Em todos os momentos da História, seja na Antiguidade, na Idade Média, ou no nosso tempo, são as mesmas paixões e os mesmos desígnios que inspiram os humanos. Entender a História é entender melhor a natureza humana.

06 fevereiro 2015

Criminosos sem arrependimento


O comportamento criminoso é inato, ou aprende-se? Pode qualquer pessoa transformar-se num assassino? Pode-se ver o “Mal” numa tomografia do crânio de um criminoso? Foi a perguntas como estas que um documentário do canal alemão 3Sat tentou responder, no passado dia 29 de janeiro.

O neurobiólogo Gerhard Roth, do Instituto de Pesquisa do Cérebro de Bremen, compara tomografias dos crânios de assassinos com o de pessoas “normais”. No cérebro em si, ele não constata qualquer diferença. Porém, se são apresentadas aos examinandos imagens de pessoas a serem atacadas ou molestadas, constata-se que, no caso dos criminosos, praticamente não se regista atividade na parte cerebral responsável pela empatia, pela piedade ou pela dor; nos cidadãos comuns, essas partes revelam-se então muito ativas. Gerhard Roth afirma convictamente que vivências terríveis, na infância, são responsáveis pelo comportamento criminoso, já que existem duas maneiras humanas de reagir: ou se fica extremamente sensível a determinadas violências, ou se “desliga” pura e simplesmente a região do cérebro responsável por certos sentimentos.

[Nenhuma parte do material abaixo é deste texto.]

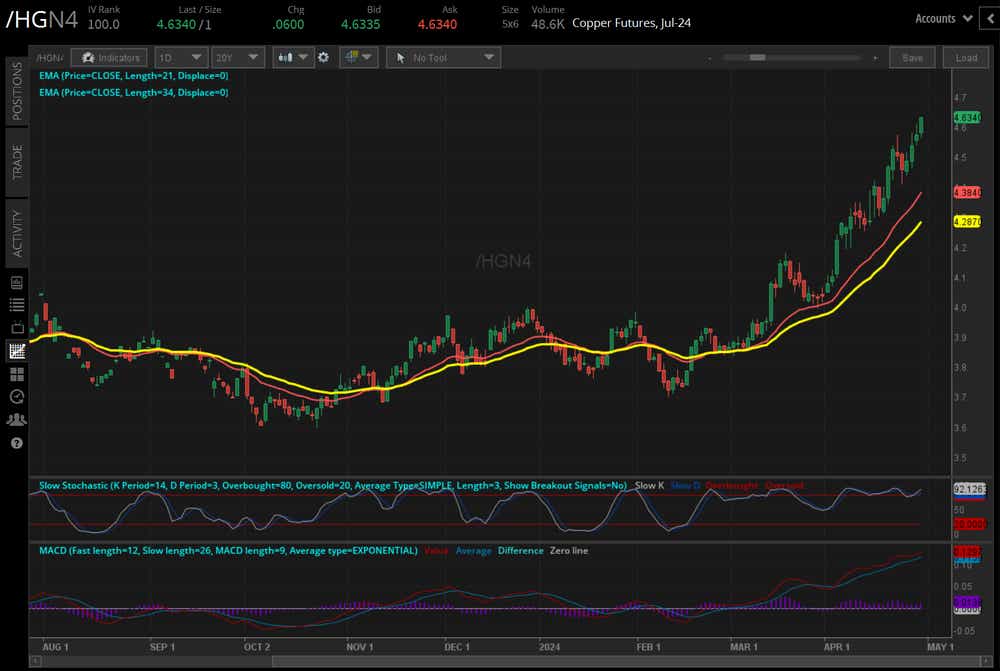Image resolution: width=1000 pixels, height=671 pixels.
Task: Select the active chart icon in sidebar
Action: pyautogui.click(x=16, y=351)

O neuropsicólogo Thomas Elbert, da Universidade de Constança, envereda por um caminho semelhante, ao dizer que qualquer pessoa pode aprender a ser um assassino. Há vários anos que ele trabalha, no Congo Leste, com jovens que foram crianças-soldados, recolhidos em centros onde se tenta a sua recuperação. Esses jovens não só assistiram a atrocidades, também as cometeram, em idades ainda muito tenras. Confessam o prazer que sentiram, a vontade de fazer mais e mais. Não são jovens particularmente escolhidos pelos seus maus instintos, qualquer um pode ser transformado numa máquina assassina.

Uma outra psicóloga, cujo trabalho é traçar o retrato psicológico de presos por violação, com ou sem assassínio, a fim de decidir sobre a sua capacidade de culpa, lembra que, quando falamos de criminosos desse tipo, os distanciamos de nós, como se eles fossem aliens. Não são aliens, diz ela, são seres humanos, como qualquer um de nós. E é isso que assusta, digo eu.

A psicologia é uma ciência recente, com pouco mais de cem anos de existência. As dúvidas ainda são muitas. Porém, à medida que se avança, os especialistas parecem inclinar-se cada vez mais para a hipótese de o comportamento criminoso ser «aprendido», com ou sem intenção. No caso das crianças-soldados, é adquirido através de lavagens ao cérebro. Na nossa sociedade, ele parece ter a ver com vivências da infância, sofrimentos insuportáveis, que nem sempre são resultado de violência física, ou traumas identificáveis. Também se pode exercer muita crueldade a uma criança, desleixando-a, humilhando-a, depreciando-a ou subjugando-a para lá de todos os limites. O favorecimento exagerado de um irmão em relação a outro é também uma fonte de ódios e pode ter consequências trágicas. Que ninguém se iluda: atos desses nunca ficam sem consequências!

Isto não é desculpa, não pode servir de desculpa, para comportamentos inadmissíveis! A meu ver, porém, é motivo de esperança, na medida em que será realmente evitável que alguém se transforme num assassino sem piedade. Tenhamos fé na consciencialização de adultos com crianças a seu cargo!